■ TASK REQUIREMENTS ■
Everything in the listing must be repeated exactly, apart from the images.

—————

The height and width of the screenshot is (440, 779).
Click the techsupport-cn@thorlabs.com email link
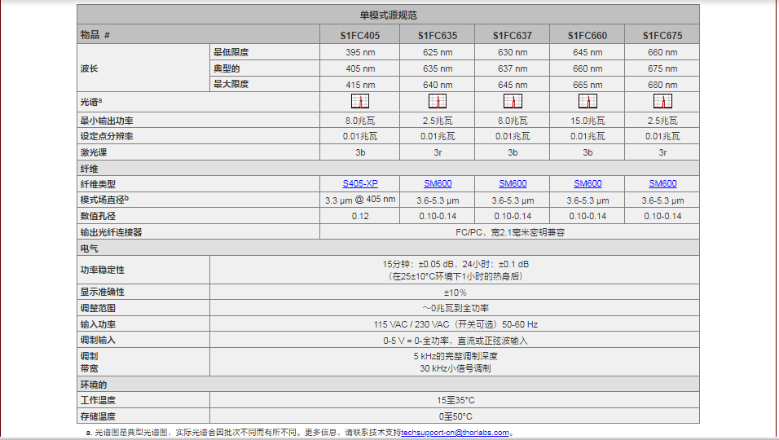tap(455, 433)
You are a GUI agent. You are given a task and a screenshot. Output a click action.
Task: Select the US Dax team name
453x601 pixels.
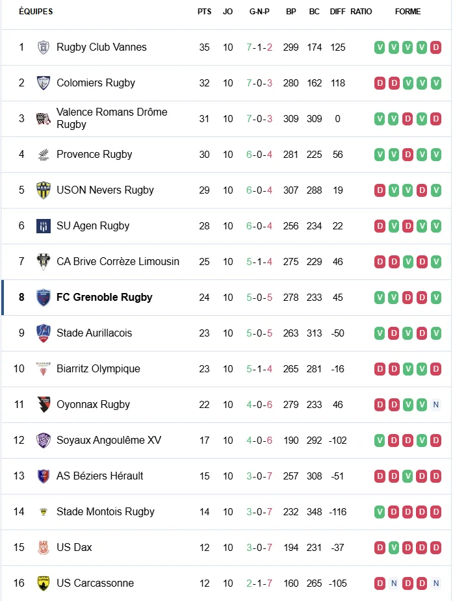click(74, 548)
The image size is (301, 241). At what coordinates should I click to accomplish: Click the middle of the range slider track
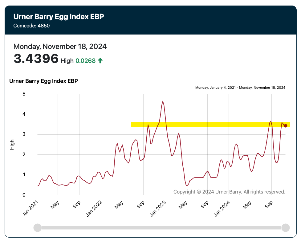point(161,228)
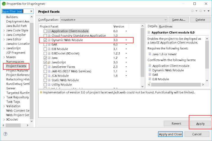The height and width of the screenshot is (141, 212).
Task: Open the Configuration dropdown
Action: click(113, 20)
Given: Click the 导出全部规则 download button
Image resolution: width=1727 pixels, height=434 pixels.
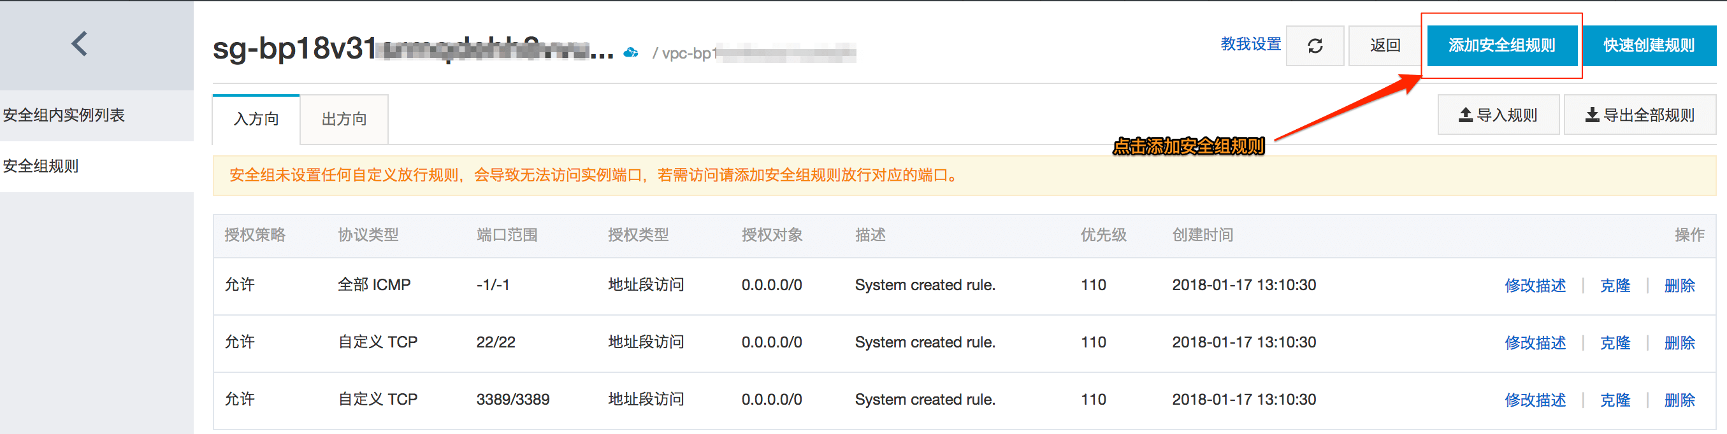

—————

■ OUTPUT FOR THIS EXERCISE ■
The height and width of the screenshot is (440, 779).
Click the techsupport-cn@thorlabs.com email link
tap(455, 433)
You are a GUI agent. You are given a task and a screenshot. Output a click action.
Task: Select the US Dax team name
453x601 pixels.
click(74, 548)
The image size is (301, 241). At what coordinates should I click to accomplish: Click the middle of the range slider track
point(161,228)
The height and width of the screenshot is (141, 212).
Task: Open the Configuration dropdown
Action: click(113, 20)
Given: Click the 导出全部规则 download button
Image resolution: width=1727 pixels, height=434 pixels.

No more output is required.